The head of the emergency room, Suzanna Parker (Haley Louise Jones), has no idea of Weber's disastrous condition or that of her department. Parker is new in Berlin, the fourth boss in a very short time and perhaps a little too young not to be the fifth to leave. But Steffen Beck (Peter Lohmeyer), the hospital director with a weak backbone, only mentions the age thing in passing. He suspects that he has hired the right person this time and assumes that the team will warm to the newcomer. The institutional knowledge of her colleagues will reach Parker and, conversely, she will also contribute ideas. Once the shock has worn off.
The cast is a perfect fit - across the board. Safak Sengül plays the resolute doctor Emina Ertan, who had to cut ties with her Turkish family for the job and can use a fire extinguisher to take out annoying people. Aram Tafreshian is Dominik Kohn, who covers up his lack of competence with an overly friendly demeanor. Bernhard Schütz ("Prejudices?", "Professional Experience!") shines as the paramedic Olaf. The down-to-earth old man has to introduce an idealistic youngster (Samirah Breuer) to real life and is therefore a potential audience favorite - even if that is not the right word for this series. "Krank Berlin" is stylistically too ambitious for that.

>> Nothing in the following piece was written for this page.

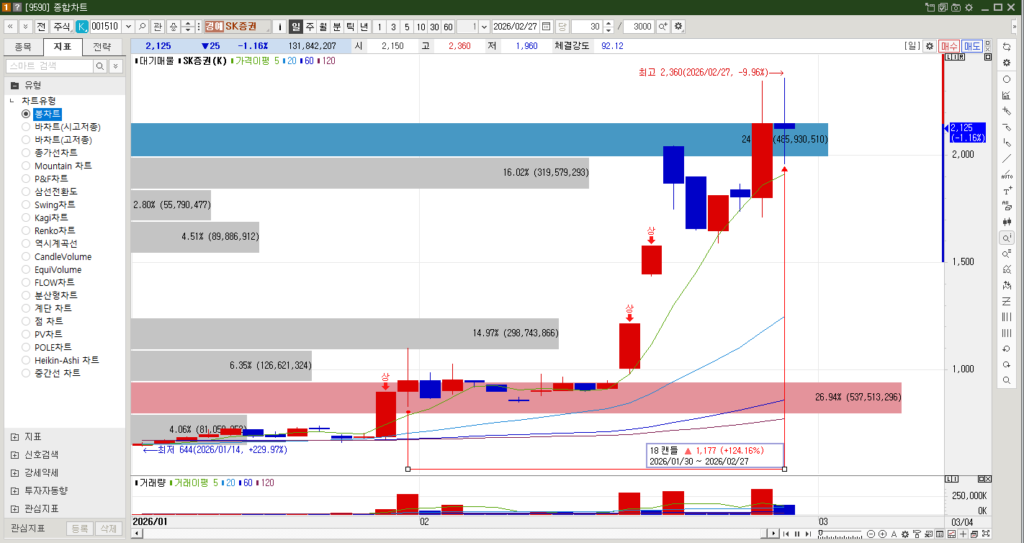Click the stock code search magnifier icon
This screenshot has width=1024, height=543.
[x=142, y=26]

Significantly, it is not a medical series that springs to mind as a point of comparison when describing this style, but rather the workplace drama "The Bear". In the first few episodes, the camera and editing drive the pace at an incredible rate that the viewer cannot process at all, and just as "The Bear" captures us in the hectic pace of a precarious sandwich kitchen, "Krank Berlin" (camera: Tim Kuhn and Jieun Yi) captures us in the hectic pace of an emergency room with doctors and nurses. It is a total sensory overload, right down to the soundtrack, which is drawn into a frenzy as the brain fog sets in.
Two cries of pain later, the hustle and bustle returns. The ambulance brings new patients, and on some days they arrive in such large numbers that those waiting on the stretcher in the hallway long for a bottle of Coke to relieve their bladders, and even outside in the dark, sick people who have no insurance hope for a helping hand.
There is hardly any time to take a breath. The emotional rollercoaster ride that made hospital stories popular, perfected by the US series “ER” (1994 to 2009), reaches an intensity in “Krank Berlin” that is surprising by German standards.
The series was produced by Apple and ZDFneo - after it was originally developed for Sky and ran into turmoil when German in-house productions stopped. The script was written by a team led by Viktor Jakovleski and Samuel Jefferson. Jakovleski had the idea, Jefferson worked for several years as an emergency doctor in Great Britain before switching careers and learning to write scripts.
Is that why "Sick Berlin" is so strong? Certainly. Without these directors (Alex Schaad and Fabian Möhrke) and designers, the same script could have suffered fatigue fractures. Thanks to them, we sit tied up between overwhelmed life savers and feel that the system cannot be saved from collapse for much longer. The only place worse, the series whispers, is in German nursing homes.